Kommentar von JimPanse ,

Was sollte sich durch die Steuerklassenwahl ändern??

Das Nettoeinkommen von Person A.

Da Krankengeld steuerfrei ist, ändert sich für Person B nichts unter der Annahme, dass für das Kalenderjahr keine weiteren steuerpflichtigen Einkünfte vorhanden sind. So zumindest mein Verständnis.

Antwort
von billy, 168

Auf die Höhe des Krankengeldes hätte ein Steuerklassenwechsel keine Auswirkungen da die Berechnungsgrundlage des KG in den letzten drei Monaten vor der Erkrankung liegt.
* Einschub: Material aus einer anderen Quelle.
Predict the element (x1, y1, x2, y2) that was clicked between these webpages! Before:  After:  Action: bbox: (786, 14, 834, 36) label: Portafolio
Weshalb Person B unabhängig davon ob beide getrennt oder zusammen veranlagt werden, kein zu versteuerndes Einkommen haben soll erschließt sich mir nicht. 

Kommentar von JimPanse ,

Sagen wir, B bekommt im gesamten Kalenderjahr Krankengeld. Dann hätte B kein zu versteuerndes Einkommen für dieses Jahr. Da sich die Steuerklasse auf das Krankengeld nicht auswirkt, bleibt also nur noch die Frage, ob der Steuersatz für A nach dem Splitting geringer ausfällt...

Kommentar von billy ,

Das Krankengeld ist zwar steuerfrei aber es unterliegt dem Progressionsvorbehalt. Das heißt bei der üblichen Gemeinsamen Veranlagung der Ehegatten kann sogar eine höhere Steuerschuld heraus kommen.